Blog

Written words that are often helpful

Paxos Algorithm, in English

Posted by chathaway on Jan. 14, 2020, 7:20 a.m.

The Paxos Algorithm

The Paxos algorithm is used to handle decision making in a decentralized way, which is tolerant of faults and other such problems. It is usually applied to network programming and distributed systems.

(For background, see the Background section at the end of this post.)

High-level

The thing that tripped me up most was understanding how to apply this algorithm to an actual problem.

Part of the difficulty is that it is usually thought about as a single 'round' in a larger machination; that is, when people describe the Paxos algorithm, they describe the algorithm that is used to accept a single value. This does not help with a long-living daemon-like process, since we expect the entire round to end in a relatively short timeframe (under most cases, but it is not actually bounded and could go on forever; see the 'Leadership' section for more details).

When talking about a single round of the Paxos algorithm, what we're aiming to do is have a proposal sent out to a group of acceptors, who will accept it and, once concensus is reached, informed the 'learners' about the new value. The learners are the ones who then pass the data onto interested parties.

Itemize what is just said, we have 3 roles:

  1. The proposers
  2. The acceptors
  3. The learners

Some diagrams also include a 'client', who initiates a request to the proposer, but I omit it here since I don't consider it important to understanding the core algorithm.

It is not uncommon to have a single process do all 3 of these things, but for the protocol to work, we need to think about them seperately.

There are 2 stages of communication between the proposers and acceptors, which can go on indefinitely. After those 2 stages are done, there is a single stage for the learners.

First, the proposer sends out a message to the acceptors asking them to promise not to listen to anything that happened earlier. "Earlier" here is usually relative, and simply uses an incrementing integer to indicate a serialized sequence.

The proposer sends this message to at least N/2 + 1 acceptors (where N is the total number of acceptors), and waits for confirmation responses. This first message is usually called 'prepare'.

Each acceptor will do one of two things:

  1. Note down the time of the message, and reply 'yes'
  2. Important note; if this acceptor made it to stage 2 before and accepted a value, they must include what that value was in the response.

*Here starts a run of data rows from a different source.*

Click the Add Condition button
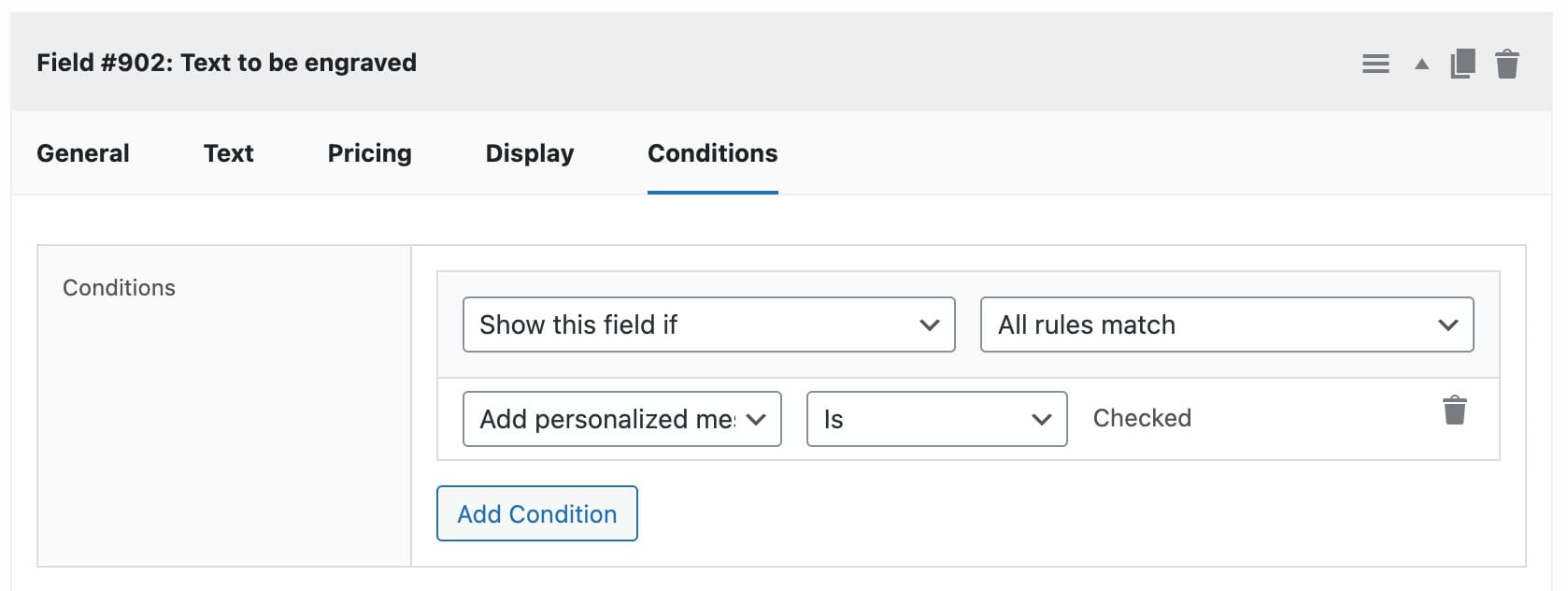The image size is (1568, 591). coord(536,513)

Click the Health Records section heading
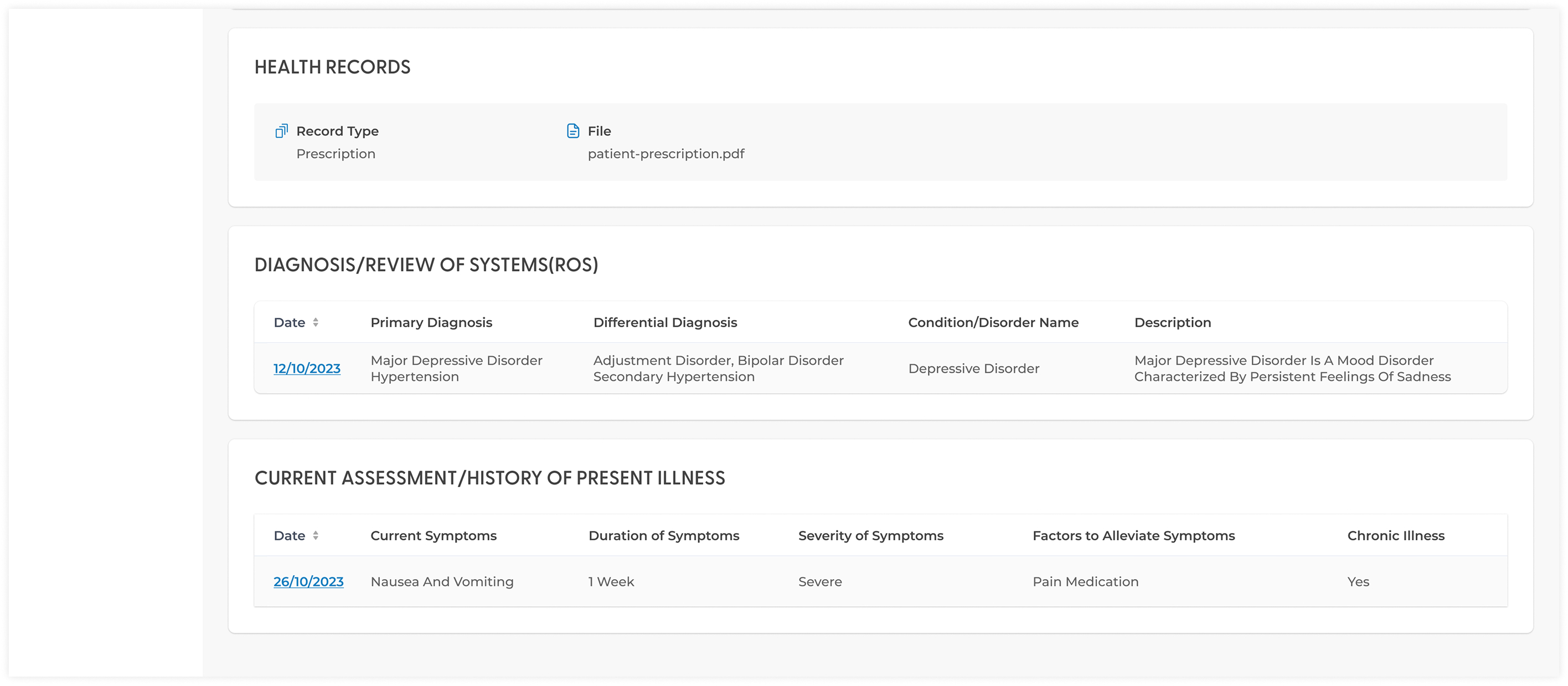332,67
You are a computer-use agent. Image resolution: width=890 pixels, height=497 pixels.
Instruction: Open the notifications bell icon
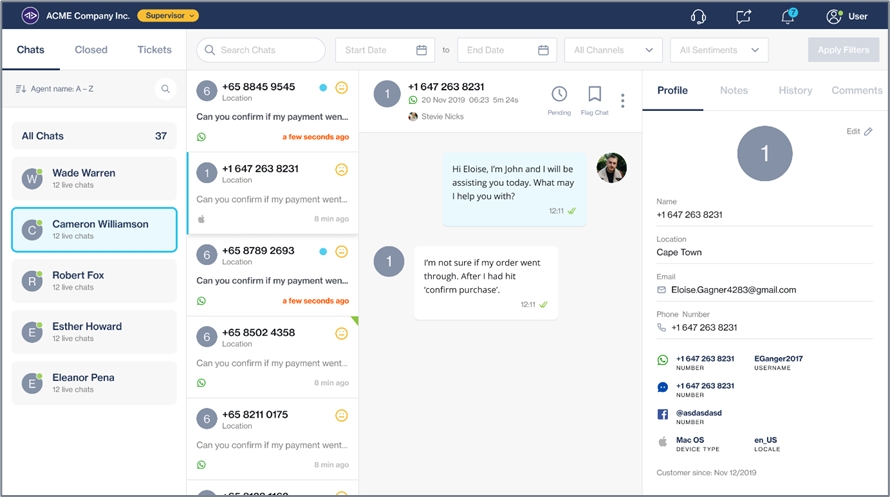pos(788,16)
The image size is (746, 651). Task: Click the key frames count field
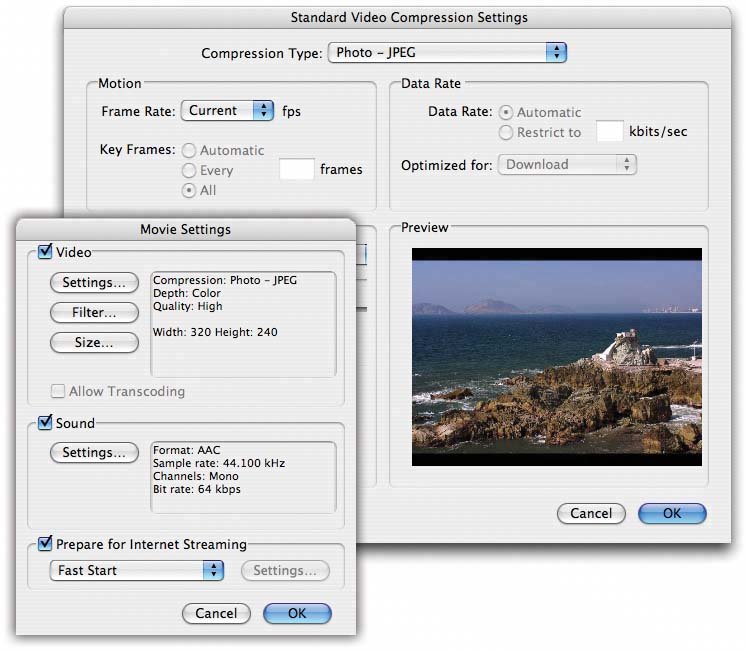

The goal is to make sure that a consensus is reached, even if it's not the one that the proposer is hoping for.
  3. This message is usually called 'promise'
  4. Observe that the number is less than or equal to the previous number they saw, and ignore the message
  5. Some people suggest being nice and letting the proposer know that you won't accept the proposal.

After the proposer gets enough votes, it moves to the next stage.

If the proposal timed out (because there was no response from some number of acceptors, or there was a kind response saying that the proposal was not accepted), it begins again, incrementing the integer used to serialize the sequence.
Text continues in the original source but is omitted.